The additional functionality offered by the mechanically robust well-defined folded structures of proteins offers powerful opportunities for new biomaterials. Recently several studies have studies have (i) examined the interplay between the mechanical stability of the folded protein building block and of the cross-linker;40 (ii) investigated the role of rigidity and flexibility in hydrogels by exploiting protein engineering to make constructs containing both folded proteins and unstructured peptide chains, as approximations of rigid rods and flexible chains respectively;41 and (iii) determined that the increase of thermodynamic and mechanical stability at the molecular level translates to increased mechanical strength at the network level.12,14 All of these studies exploit the nanoscale native state mechanics of globular proteins. However, the importance of the nanoscale transition from a rigid folded to a flexible unfolded state has yet to be explored.
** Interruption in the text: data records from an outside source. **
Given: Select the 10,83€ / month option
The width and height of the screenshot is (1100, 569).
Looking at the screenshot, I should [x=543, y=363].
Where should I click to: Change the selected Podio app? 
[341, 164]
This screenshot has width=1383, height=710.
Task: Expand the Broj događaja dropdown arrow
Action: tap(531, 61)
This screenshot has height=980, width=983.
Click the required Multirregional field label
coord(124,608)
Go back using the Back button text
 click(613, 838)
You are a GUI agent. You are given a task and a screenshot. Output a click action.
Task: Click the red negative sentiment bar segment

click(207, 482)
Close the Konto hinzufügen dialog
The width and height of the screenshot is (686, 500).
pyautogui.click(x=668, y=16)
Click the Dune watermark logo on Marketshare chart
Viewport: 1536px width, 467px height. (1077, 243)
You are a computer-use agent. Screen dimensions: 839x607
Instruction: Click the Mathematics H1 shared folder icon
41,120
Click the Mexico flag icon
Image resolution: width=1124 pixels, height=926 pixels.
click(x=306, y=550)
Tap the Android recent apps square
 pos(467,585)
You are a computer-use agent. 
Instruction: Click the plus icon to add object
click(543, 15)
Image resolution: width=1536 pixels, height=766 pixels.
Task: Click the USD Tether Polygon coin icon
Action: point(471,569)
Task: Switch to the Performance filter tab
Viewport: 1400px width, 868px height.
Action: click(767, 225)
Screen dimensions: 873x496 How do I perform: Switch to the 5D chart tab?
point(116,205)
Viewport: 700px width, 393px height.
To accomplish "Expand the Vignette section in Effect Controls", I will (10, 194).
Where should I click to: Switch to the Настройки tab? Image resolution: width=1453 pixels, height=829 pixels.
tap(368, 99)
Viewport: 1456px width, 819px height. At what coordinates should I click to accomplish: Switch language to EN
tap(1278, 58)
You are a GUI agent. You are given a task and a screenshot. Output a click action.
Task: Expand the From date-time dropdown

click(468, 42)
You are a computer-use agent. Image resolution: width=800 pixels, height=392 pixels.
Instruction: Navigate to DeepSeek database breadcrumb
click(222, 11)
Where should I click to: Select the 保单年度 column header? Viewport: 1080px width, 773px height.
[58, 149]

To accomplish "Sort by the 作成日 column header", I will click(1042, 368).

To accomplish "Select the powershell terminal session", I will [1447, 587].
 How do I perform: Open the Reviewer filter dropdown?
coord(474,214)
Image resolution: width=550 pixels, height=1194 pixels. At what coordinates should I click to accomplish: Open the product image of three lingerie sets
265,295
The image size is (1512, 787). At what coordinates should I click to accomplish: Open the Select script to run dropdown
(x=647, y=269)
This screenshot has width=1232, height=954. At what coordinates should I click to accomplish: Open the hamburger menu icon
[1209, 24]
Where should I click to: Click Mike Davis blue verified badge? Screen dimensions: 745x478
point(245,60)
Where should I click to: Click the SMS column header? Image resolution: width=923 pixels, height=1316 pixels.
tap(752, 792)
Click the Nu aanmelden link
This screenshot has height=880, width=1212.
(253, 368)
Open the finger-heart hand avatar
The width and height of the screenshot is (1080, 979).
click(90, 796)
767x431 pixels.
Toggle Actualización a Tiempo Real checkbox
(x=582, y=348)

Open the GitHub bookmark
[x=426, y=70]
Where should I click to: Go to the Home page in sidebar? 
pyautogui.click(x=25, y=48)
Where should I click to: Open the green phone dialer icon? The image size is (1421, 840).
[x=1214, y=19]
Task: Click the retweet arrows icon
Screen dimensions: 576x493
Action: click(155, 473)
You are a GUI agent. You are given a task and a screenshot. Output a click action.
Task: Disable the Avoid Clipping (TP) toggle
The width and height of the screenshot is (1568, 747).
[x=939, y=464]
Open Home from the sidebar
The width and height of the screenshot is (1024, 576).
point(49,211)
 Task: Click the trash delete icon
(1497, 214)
Here, we demonstrate that a transition in the nanoscale structure of the building block via protein unfolding has a defining role on network architecture and mechanics. In this work, we present a combined experimental and modeling approach to show that in situ unfolding of bovine serum albumin (BSA) modulates the BSA hydrogel network architecture, in particular the intercluster region which demonstrably dominates the mechanical response of the hydrogel network.

Results

BSA was selected as a model protein to investigate the effects of unfolding of the protein building block in situ on the properties of a cross-linked hydrogel network. BSA is an ideal model globular protein as it contains at least four solvent exposed tyrosine cross-linking residues (necessary for the formation of gel network via photochemical cross-linking42) and, importantly, 17 structural disulphide bonds. These intramolecular disulphide bonds effectively act as “staples” holding the folded structure together (Figure 1a, b) and are prevalent in many protein families that function in an extracellular environment including serum albumins, defensins, and insulins. The covalent staples are mechanically robust and capable of withstanding forces up to 2nN,43,44 which is greatly in excess of the 20–100 pN thought to be generated in the cross-linked protein network,12,45 yet these bonds are rapidly removed by reducing agents such as dithiothreitol (DTT) used in this study. BSA has disulphide bonds throughout its structure (Figure 1a and b) suggesting that it is highly resistant to force-induced unfolding; however, in the presence of DTT these staples (i.e., the intramolecular disulphide bonds that allow BSA to resist force induced unfolding) break rendering the protein force labile (i.e., readily unfolds under the application of forces present in protein-based hydrogels during gelation). BSA therefore presents the opportunity to determine the importance of force lability of the protein building block on the hydrogel network structure.

Figure 1.

Figure 1

(a) Crystal structures (PDB code: 3v03) and (b) 2D topographs of BSA, where disulphide bonded cysteine residues and tyrosine residues are colored yellow and green, respectively. Normalized circular dichroism spectra of BSA hydrogels in the (c) absence and (d) presence of DTT, before gelation, immediately post gelation and one-hour post gelation. (e) Normalized CD signal at 222nm of BSA (light red) and BSA:DTT (dark red) hydrogels as a function of time post gelation, with previously published data on a hydrogel composed of another globular protein MBP (gray) added for reference. (f) Percentage of folded protein remaining in each hydrogel system, pre-gelation (open), post-gelation (striped), and post-relaxation (cross-hatched). Error bars taken from exponential fit to the curves in part e.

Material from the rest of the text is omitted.